De pouco serve querer impregnar esse sentimento de liberdade a quem desconhece o que é não a ter. E atenção que não o digo como uma crítica, simplesmente como uma constatação objetiva.


O voto é sim um direito e, a meu ver um dever. Mas todo os dias descobrimos mais um novo escândalo de corrupção, de nepotismo, de situações de total desrespeito para com o cidadão comum. E o pior de tudo: total complacência por parte das entidades de autoridade e um nível de impunidade que chega, não raras vezes, ao ridículo.

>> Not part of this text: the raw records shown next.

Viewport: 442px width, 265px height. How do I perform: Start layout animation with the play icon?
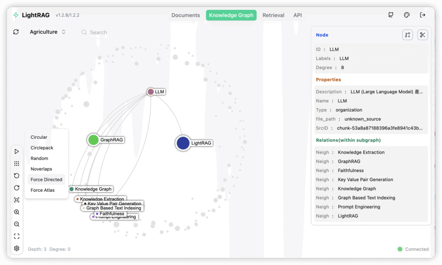click(16, 151)
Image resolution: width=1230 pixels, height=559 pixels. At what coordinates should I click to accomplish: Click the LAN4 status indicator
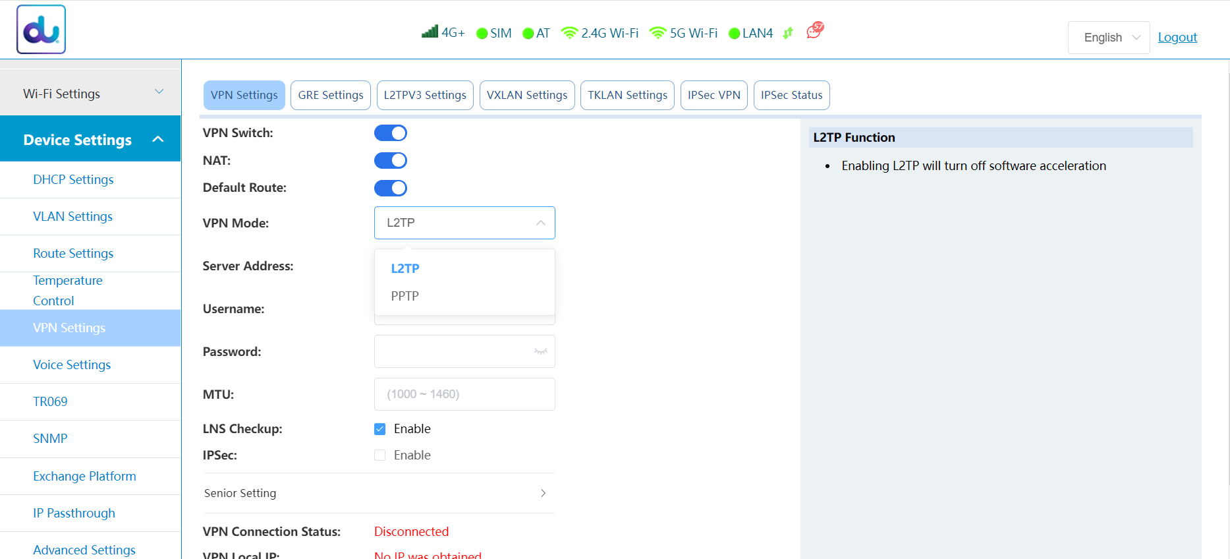[750, 34]
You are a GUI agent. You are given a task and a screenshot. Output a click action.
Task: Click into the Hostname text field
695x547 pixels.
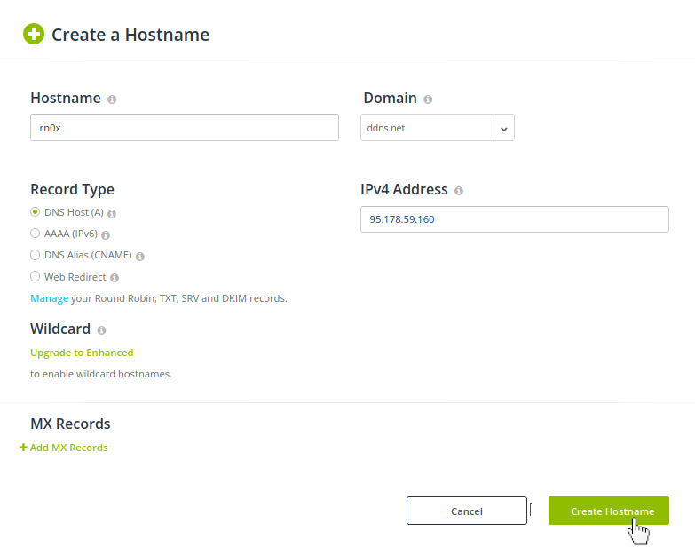[x=184, y=128]

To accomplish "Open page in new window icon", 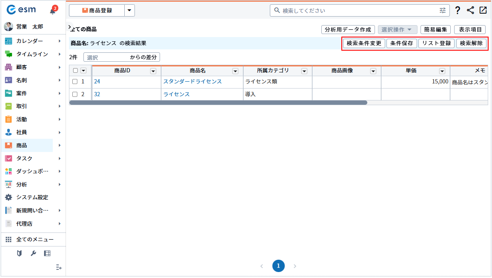I will pyautogui.click(x=483, y=11).
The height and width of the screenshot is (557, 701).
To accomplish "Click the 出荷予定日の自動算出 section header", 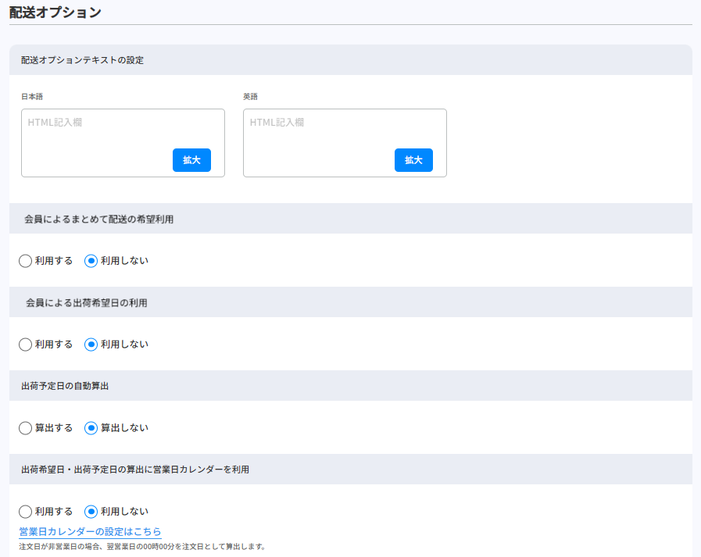I will 70,386.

Eu voto porque me considero uma feminista (na concepção original da designação muito mais do que na moderna) e porque respeito e valorizo muito o direito que me foi dado por quem no passado lutou por isso. Mas honestamente não voto por achar que posso fazer a diferença.

E enquanto as gerações mais novas continuarem a acreditar que o sistema irá continuar exatamente na mesma, que "os velhos do Restelo" se continuam a agarrar aos seus "poleiros", que a impunidade é proporcional ao cargo de poder, então, lamentavelmente não creio que os níveis de abstenção possam mudar.


Em vez de criticarmos talvez esteja na hora de olhar mais a sério para o que esses níveis de abstenção nos estão a dizer. E mesmo que isso seja "estou-me a borrifar" é mais do que chegada a hora de entender o que leva a isso.


*

Once again the Portugal has been called to the polls and once again we are faced with an impressive abstention rate. But, contrary to what I've been seeing these last few days, I think that more important than offending anyone who chooses not to vote is to understand the reasons why this happens.


Last weekend the motto on social networks were the photos of the electoral bulletin and the call to exercise the right to vote. And of course, after finding the results, came the indignation about the abstention rate.

I even exchanged a brief reflection with someone I think is quite smart and is in the field of digital marketing (@charliecfm) where he mentioned that we actually continue to have a way of campaigning as we did 30 years ago.


The truth is that most politicians do not mirror and do not reach the younger strata. Politics is, suchlike our country, growing old and remains backward and stuck in a post 25th April that simply doesn't say much to new generations. This is not about debating the importance of the date of abolition of dictatorship. We are now at a point where, on the one hand, we have those whose memory of the years of PIDE and misery is still well-engraved in the mind, and on the other those to whom this is only part of history. And so the time has come to start changing what needs be for a long time now.

It's no use trying to imbue this feeling of freedom to those who don't know what it is not to have it. Please note I do not say it as a criticism, simply as an objective observation.


Voting is a right and, in my point of view, a duty. But every day we discover yet another scandal of corruption, nepotism, situations of total disrespect for the average citizen. And worst of all: total complacency on the part of the authorities and a level of impunity that often comes to ridicule.


I vote because I consider myself a feminist (in the original conception of the designation rather than the modern one) and because I respect and value the right given to me by those in the past who fought for it. But honestly, I don't vote because I think I can make a difference.

And as the younger generations continue to believe that the system will remain exactly the same, that "Restelo's old men" continue to cling to their "perches", that impunity is commensurate with the office of power, then, unfortunately, I don't think that abstention levels can change.


Instead of criticizing, perhaps it's time to look more seriously at what these levels of abstention are telling us. And even if this is "I don't give a damn" it's been long due to understand what leads to it.